We did submit and go to the bar for a beer. Exactly an hour and a half, we were told our table was ready. Warned that the Thanksgiving dinner would take at least a half hour, we were encouraged by the waiter to order a starter. The meal looked very traditional with the addition of snow pea pods. The turkey was a turkey roll, so it was only white meat the preference of us both. Ron said the meal was very tasty and I certainly enjoyed the textures, but the visual appeal was enough to satisfy me, but no turkey sandwich with mayo and stuffing for snacks later. We should have ordered an extra dinner to go.
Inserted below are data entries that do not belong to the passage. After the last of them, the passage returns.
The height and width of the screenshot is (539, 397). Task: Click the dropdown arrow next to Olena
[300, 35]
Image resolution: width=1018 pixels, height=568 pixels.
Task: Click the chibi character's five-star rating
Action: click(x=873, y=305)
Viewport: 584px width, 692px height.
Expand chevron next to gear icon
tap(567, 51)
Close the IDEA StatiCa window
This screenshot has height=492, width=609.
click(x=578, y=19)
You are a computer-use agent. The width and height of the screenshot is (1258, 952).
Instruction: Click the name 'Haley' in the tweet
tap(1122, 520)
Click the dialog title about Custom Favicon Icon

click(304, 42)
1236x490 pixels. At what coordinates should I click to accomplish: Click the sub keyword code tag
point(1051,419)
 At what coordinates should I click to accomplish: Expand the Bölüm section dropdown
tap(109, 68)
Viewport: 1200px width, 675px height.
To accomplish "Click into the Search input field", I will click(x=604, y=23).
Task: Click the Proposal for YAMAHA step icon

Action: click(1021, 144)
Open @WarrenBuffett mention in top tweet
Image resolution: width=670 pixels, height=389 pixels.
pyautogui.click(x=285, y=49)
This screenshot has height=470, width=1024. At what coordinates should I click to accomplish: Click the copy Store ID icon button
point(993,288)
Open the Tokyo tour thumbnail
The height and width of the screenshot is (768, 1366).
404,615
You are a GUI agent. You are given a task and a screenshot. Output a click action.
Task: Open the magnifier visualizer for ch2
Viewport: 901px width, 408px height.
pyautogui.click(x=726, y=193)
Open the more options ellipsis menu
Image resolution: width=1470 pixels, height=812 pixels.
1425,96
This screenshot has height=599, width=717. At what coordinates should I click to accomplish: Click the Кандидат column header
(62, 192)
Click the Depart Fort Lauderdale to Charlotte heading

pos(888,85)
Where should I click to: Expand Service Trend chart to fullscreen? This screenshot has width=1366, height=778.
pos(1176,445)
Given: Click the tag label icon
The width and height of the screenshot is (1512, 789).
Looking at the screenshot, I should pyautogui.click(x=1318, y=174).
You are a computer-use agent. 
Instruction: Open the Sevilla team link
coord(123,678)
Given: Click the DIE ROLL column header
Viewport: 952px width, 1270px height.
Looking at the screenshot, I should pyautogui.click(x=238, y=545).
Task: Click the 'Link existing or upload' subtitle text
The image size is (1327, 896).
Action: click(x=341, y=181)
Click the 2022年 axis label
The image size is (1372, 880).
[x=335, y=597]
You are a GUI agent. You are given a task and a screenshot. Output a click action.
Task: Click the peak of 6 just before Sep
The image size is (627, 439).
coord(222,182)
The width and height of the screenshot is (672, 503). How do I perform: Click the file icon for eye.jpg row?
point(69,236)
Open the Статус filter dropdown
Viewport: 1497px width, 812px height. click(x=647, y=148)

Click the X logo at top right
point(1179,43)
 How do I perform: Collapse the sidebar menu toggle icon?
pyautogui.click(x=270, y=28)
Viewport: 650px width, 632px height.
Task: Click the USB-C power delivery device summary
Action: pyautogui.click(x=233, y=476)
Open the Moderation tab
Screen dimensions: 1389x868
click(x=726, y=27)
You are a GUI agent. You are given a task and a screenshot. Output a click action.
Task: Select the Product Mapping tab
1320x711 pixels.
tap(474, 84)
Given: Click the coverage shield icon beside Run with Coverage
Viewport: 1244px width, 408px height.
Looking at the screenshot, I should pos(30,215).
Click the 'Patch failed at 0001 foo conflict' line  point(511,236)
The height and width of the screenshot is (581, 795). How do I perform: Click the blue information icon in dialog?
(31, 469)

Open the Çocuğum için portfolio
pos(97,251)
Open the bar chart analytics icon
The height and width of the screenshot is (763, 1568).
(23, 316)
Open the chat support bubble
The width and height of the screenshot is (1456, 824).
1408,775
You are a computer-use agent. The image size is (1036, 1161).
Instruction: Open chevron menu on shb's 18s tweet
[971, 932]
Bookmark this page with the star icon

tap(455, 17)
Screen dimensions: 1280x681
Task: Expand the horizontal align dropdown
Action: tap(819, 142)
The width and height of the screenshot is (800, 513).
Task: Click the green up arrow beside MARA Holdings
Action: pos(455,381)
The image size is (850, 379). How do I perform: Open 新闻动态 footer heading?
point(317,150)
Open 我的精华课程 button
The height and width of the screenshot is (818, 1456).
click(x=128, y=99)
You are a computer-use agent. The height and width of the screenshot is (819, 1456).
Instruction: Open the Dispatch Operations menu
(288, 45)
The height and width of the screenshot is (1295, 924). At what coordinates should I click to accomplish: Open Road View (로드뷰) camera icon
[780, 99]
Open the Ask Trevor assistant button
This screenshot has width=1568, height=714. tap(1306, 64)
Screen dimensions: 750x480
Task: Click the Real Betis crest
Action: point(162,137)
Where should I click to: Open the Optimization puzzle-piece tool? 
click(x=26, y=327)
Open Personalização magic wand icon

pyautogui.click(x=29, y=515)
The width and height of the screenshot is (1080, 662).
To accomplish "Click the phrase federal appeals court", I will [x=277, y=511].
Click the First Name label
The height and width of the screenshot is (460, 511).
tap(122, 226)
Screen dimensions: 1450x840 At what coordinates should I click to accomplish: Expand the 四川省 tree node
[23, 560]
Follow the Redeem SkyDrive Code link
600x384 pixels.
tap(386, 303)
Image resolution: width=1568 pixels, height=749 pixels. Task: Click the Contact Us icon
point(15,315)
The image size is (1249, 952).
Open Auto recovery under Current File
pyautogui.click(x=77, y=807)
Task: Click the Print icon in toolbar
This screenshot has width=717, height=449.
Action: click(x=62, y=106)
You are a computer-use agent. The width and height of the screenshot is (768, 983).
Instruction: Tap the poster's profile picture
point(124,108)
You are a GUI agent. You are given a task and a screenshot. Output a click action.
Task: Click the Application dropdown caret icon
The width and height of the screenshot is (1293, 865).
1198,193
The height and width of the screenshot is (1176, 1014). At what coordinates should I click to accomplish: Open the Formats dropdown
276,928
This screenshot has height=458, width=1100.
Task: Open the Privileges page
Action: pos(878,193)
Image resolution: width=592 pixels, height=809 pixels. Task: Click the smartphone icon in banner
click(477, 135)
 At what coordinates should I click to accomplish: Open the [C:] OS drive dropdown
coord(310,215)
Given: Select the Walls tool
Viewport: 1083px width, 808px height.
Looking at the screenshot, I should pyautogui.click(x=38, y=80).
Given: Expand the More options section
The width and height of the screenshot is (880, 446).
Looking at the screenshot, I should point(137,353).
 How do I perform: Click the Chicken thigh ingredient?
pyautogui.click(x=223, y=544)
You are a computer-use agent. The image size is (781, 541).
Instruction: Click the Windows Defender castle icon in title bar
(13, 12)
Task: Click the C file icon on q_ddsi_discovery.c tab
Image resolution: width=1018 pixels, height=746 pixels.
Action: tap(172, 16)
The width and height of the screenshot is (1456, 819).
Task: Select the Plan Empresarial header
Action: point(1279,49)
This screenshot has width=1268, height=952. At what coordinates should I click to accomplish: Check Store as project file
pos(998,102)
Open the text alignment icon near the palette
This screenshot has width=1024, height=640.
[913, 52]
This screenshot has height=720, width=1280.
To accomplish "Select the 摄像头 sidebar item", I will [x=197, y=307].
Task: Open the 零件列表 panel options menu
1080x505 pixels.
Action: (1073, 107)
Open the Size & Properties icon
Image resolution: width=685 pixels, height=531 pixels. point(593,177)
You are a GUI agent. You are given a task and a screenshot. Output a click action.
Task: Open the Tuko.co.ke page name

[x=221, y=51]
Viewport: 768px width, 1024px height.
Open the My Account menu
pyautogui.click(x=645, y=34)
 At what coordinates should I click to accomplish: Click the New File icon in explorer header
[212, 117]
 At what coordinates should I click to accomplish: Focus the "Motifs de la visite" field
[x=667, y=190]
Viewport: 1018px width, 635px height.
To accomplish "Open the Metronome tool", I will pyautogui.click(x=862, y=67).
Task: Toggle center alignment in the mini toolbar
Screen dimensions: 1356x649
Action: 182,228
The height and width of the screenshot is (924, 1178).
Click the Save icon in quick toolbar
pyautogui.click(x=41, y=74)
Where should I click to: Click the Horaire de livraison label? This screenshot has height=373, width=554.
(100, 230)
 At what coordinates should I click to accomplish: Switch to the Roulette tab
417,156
Hindsight is 20/20. We both longed to be surrounded by friends and loved ones, but we did enjoy each others company and were thankful for being where we were and knowing that all of you are in our lives even when not in our presence.

Making our almost daily pilgrimage to EasyEverything, we found an e-mail from our friends Myrtis and Randall, who are living in the northern part of Slovakia. Myrtis is very excited about our plans to rent an apartment in Budapest for two months. It is not far from where they are living, so we just might get to see them more often than when they were living in San Francisco. Knowing Myrtis, though, she maintains a full social calendar regardless of what country, city or hamlet she is in, so that may not come to fruition until we move to Slovakia later in 2002. As well, Sandy and Leinani, two of Ron’s former co-workers are making plans to come visit us also. Any other takers? The apartment we are planning on is two bedrooms and fully furnished. What that means by Eastern European standards will be interesting to discover.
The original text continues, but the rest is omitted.